What the task requires →
In the listing below, how many lines carry the word "will"? Reply with only the number.

====== Records shown

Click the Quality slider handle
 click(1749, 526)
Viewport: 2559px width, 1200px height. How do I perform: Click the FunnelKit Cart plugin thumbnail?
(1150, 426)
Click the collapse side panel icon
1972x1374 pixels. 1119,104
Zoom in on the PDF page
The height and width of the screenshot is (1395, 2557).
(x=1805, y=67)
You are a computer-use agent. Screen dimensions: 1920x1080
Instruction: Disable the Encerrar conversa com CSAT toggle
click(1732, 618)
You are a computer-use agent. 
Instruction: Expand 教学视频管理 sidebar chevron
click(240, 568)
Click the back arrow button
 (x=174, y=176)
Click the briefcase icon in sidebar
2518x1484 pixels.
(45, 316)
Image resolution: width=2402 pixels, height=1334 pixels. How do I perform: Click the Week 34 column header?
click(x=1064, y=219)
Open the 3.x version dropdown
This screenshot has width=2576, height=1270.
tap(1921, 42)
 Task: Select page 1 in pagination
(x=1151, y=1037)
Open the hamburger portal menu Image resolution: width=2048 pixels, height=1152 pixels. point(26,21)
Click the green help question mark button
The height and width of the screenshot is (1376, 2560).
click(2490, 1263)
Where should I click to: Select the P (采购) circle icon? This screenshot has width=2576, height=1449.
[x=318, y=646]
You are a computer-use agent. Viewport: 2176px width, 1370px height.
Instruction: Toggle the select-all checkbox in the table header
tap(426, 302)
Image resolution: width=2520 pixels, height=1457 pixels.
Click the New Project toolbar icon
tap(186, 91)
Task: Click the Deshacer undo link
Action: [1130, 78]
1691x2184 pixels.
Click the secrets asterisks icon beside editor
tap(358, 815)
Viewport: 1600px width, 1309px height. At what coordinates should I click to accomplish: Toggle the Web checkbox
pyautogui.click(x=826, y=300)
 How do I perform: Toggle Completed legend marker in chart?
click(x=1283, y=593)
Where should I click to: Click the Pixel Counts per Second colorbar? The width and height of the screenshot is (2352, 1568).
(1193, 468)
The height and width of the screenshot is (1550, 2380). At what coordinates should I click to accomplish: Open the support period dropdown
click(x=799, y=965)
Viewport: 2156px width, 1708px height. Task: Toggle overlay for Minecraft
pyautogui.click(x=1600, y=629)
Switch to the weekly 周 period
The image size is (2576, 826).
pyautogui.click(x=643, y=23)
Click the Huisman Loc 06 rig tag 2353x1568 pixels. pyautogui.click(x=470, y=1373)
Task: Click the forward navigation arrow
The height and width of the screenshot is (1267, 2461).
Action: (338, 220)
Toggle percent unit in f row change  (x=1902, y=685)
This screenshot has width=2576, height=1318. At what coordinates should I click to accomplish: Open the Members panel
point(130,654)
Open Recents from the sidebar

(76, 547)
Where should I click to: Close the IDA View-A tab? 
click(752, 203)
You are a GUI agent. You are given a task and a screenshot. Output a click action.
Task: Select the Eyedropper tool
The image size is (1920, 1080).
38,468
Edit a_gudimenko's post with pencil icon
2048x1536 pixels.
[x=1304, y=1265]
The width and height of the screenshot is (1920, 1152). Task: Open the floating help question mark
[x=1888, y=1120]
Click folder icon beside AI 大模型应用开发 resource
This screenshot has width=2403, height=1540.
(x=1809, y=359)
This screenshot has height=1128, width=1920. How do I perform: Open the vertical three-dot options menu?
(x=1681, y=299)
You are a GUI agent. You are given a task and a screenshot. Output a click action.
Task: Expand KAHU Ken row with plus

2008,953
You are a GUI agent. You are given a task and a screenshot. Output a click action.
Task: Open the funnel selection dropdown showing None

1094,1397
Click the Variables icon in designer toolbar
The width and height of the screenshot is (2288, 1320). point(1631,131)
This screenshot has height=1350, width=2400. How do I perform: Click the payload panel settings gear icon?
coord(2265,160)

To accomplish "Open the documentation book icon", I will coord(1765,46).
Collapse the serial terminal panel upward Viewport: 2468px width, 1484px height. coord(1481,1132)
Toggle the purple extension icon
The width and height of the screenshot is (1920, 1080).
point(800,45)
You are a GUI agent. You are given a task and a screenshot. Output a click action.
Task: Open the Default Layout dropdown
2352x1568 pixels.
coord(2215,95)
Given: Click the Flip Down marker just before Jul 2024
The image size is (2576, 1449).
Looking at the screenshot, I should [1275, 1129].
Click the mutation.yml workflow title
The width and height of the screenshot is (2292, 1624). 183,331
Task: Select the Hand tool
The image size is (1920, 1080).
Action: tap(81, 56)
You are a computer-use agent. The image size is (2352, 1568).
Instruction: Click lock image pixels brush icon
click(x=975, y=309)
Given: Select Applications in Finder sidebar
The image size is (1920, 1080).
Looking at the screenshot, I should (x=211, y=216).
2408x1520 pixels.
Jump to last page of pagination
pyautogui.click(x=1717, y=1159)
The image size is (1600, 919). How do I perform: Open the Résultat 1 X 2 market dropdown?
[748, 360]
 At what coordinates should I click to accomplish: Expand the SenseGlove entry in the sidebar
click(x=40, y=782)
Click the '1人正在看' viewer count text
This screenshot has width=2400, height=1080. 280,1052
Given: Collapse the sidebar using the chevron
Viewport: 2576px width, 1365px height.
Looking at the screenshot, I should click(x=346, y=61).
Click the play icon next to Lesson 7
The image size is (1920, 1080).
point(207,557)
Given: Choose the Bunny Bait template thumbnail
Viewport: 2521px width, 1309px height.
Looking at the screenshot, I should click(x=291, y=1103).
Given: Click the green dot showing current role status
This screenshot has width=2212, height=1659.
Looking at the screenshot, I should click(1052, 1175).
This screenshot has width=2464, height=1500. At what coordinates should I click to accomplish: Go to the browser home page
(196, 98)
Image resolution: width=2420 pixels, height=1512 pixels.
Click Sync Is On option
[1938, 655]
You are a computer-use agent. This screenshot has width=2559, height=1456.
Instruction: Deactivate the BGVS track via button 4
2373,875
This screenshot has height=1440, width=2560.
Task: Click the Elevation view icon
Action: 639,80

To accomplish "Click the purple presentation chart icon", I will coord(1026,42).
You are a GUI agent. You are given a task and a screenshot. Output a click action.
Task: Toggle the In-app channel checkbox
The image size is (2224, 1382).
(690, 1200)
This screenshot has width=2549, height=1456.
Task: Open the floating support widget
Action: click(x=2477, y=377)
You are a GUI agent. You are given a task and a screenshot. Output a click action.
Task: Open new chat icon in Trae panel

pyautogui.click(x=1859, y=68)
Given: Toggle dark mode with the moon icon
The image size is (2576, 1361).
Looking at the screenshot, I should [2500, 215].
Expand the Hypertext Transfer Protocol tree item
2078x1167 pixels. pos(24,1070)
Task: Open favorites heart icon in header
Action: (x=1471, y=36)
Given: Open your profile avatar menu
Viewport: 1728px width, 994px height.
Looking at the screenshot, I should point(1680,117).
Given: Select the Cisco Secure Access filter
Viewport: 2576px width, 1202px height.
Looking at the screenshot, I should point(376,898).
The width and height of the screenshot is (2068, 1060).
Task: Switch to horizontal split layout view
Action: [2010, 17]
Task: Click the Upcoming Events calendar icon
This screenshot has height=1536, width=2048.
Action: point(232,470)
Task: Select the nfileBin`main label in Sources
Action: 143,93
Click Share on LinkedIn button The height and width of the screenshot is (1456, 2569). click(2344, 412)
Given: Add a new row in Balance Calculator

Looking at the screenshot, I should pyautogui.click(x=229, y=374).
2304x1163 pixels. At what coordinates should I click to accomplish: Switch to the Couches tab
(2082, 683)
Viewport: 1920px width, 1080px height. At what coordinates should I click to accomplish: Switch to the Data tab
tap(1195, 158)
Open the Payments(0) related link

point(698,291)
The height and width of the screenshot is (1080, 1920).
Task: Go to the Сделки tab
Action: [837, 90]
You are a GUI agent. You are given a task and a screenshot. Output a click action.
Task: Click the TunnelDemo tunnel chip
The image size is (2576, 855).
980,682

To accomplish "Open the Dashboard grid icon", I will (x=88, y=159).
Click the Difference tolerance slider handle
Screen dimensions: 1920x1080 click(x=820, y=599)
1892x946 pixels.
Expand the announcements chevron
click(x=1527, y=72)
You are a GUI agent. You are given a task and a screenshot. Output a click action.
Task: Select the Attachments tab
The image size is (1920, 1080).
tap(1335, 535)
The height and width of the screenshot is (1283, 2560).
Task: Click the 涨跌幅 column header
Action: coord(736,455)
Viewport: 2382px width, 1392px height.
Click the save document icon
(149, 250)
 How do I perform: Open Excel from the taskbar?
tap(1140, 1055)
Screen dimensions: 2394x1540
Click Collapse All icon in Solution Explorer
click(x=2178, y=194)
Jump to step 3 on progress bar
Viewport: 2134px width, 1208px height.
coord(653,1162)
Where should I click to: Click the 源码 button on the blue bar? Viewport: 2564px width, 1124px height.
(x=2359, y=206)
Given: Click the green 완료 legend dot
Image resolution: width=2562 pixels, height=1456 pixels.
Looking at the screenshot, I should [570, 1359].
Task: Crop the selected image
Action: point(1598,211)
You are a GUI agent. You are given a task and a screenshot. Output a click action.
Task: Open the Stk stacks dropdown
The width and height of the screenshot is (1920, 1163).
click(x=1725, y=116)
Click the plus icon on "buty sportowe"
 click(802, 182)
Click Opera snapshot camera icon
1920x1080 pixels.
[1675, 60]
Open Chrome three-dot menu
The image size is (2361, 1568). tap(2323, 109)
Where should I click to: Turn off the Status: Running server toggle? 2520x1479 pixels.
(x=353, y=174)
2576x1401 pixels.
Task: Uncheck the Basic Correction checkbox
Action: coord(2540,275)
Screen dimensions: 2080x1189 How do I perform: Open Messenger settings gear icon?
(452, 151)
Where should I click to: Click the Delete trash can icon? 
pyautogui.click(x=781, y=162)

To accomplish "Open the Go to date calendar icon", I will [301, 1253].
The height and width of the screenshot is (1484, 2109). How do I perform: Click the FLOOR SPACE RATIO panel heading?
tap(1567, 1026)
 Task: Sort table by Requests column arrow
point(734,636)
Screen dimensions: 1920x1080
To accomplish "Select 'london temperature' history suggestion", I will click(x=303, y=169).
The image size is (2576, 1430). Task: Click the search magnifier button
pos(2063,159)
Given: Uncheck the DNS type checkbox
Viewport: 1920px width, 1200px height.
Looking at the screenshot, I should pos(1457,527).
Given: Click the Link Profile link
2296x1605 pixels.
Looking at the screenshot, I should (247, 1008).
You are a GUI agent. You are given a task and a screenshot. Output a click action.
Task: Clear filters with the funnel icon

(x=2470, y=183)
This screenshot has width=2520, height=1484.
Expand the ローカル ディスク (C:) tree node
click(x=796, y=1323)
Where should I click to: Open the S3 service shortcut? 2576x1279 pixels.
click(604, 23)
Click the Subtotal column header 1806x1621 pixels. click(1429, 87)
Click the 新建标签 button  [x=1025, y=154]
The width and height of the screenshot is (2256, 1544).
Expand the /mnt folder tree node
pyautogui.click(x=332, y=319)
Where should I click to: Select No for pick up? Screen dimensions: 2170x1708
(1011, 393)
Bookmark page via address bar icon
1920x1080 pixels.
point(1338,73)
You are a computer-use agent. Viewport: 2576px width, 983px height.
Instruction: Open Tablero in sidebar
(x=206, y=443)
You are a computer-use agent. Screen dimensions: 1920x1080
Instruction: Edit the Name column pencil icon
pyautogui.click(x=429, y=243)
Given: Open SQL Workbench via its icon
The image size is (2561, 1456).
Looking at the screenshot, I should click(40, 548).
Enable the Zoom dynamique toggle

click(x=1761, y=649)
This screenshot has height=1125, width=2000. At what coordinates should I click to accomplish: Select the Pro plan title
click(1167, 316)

============

Finished task →
5